AVAILABLE RECORDS
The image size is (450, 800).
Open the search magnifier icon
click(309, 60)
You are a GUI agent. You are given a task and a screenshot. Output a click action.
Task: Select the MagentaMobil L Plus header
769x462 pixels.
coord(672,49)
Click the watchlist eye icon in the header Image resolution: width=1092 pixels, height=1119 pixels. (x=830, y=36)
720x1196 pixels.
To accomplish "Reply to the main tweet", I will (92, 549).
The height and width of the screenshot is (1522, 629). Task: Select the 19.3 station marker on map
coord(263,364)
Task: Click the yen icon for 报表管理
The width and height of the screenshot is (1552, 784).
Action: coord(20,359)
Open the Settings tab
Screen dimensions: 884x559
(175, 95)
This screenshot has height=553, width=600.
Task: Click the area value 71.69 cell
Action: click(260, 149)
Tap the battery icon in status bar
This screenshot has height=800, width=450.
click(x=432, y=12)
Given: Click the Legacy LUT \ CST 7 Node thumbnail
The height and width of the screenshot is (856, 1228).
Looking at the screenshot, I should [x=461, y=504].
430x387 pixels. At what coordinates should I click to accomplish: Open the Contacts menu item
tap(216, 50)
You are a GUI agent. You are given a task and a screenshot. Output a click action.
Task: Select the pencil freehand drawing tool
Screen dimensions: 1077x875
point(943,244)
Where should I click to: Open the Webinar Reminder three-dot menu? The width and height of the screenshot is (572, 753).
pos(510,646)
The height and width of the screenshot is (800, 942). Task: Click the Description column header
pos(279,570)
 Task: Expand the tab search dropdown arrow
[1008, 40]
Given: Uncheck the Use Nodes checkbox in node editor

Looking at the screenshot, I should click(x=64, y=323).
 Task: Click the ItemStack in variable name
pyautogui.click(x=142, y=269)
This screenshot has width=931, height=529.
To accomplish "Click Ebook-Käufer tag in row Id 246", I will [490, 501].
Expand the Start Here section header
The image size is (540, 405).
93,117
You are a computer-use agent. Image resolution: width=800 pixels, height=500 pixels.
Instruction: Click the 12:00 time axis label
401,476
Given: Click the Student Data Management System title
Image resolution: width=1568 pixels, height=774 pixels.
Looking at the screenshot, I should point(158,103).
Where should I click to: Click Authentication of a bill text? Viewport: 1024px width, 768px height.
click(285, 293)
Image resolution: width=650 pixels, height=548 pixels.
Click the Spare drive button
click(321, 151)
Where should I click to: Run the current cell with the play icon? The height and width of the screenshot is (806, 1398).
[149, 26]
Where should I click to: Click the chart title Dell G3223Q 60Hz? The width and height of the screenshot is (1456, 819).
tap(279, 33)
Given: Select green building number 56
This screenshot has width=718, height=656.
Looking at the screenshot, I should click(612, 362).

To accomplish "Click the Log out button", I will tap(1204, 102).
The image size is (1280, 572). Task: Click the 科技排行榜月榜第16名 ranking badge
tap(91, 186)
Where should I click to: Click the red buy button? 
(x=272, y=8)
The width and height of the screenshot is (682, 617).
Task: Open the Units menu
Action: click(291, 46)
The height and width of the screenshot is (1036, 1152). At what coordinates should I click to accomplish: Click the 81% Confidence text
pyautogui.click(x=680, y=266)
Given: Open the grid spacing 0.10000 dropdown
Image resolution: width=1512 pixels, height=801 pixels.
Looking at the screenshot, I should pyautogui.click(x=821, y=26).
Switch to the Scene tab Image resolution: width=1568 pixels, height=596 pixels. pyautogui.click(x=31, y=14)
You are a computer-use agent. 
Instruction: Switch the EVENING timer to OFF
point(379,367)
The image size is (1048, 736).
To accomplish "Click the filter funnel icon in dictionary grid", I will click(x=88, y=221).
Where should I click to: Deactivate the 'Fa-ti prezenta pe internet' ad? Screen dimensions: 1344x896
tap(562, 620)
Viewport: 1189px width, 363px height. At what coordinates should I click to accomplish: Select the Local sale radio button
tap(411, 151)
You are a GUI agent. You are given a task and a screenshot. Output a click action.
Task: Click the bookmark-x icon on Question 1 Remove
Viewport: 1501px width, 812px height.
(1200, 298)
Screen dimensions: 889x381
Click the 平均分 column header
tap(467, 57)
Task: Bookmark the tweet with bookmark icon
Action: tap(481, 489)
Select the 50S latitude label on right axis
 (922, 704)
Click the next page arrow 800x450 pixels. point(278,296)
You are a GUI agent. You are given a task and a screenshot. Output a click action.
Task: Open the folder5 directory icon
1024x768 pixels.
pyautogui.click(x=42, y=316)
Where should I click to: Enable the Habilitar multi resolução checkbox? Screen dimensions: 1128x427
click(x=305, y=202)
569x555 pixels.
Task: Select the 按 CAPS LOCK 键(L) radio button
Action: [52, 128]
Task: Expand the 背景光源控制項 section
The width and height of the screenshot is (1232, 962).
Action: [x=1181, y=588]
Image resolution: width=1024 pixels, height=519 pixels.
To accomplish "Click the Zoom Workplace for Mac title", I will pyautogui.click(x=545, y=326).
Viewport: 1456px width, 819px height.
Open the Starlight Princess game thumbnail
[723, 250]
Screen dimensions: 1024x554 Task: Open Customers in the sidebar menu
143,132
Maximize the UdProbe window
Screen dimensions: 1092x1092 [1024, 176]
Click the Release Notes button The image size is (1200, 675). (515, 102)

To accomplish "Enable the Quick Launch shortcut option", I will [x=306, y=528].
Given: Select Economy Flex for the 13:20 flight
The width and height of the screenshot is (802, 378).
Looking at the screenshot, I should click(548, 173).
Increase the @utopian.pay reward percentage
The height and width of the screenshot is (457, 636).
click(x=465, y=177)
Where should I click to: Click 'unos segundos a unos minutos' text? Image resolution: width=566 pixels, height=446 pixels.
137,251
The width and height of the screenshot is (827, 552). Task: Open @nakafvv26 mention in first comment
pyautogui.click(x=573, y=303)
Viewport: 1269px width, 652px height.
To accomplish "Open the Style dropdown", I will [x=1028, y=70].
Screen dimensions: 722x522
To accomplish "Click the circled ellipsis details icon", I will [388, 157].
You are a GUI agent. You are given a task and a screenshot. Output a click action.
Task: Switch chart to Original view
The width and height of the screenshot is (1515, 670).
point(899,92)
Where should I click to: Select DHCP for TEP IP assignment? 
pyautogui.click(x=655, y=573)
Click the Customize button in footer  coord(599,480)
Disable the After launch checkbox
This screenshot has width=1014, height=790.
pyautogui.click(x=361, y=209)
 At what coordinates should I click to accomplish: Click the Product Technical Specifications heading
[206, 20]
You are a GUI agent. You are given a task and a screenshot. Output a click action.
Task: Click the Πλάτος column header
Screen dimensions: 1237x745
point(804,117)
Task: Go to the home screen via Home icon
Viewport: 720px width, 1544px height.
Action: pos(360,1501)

DIRECTIONS
Pull out every line in the material above where "computer" occurs.

EXERCISE SOLUTION
You are a computer-use agent. Image resolution: width=800 pixels, height=500 pixels.
You are a computer-use agent. 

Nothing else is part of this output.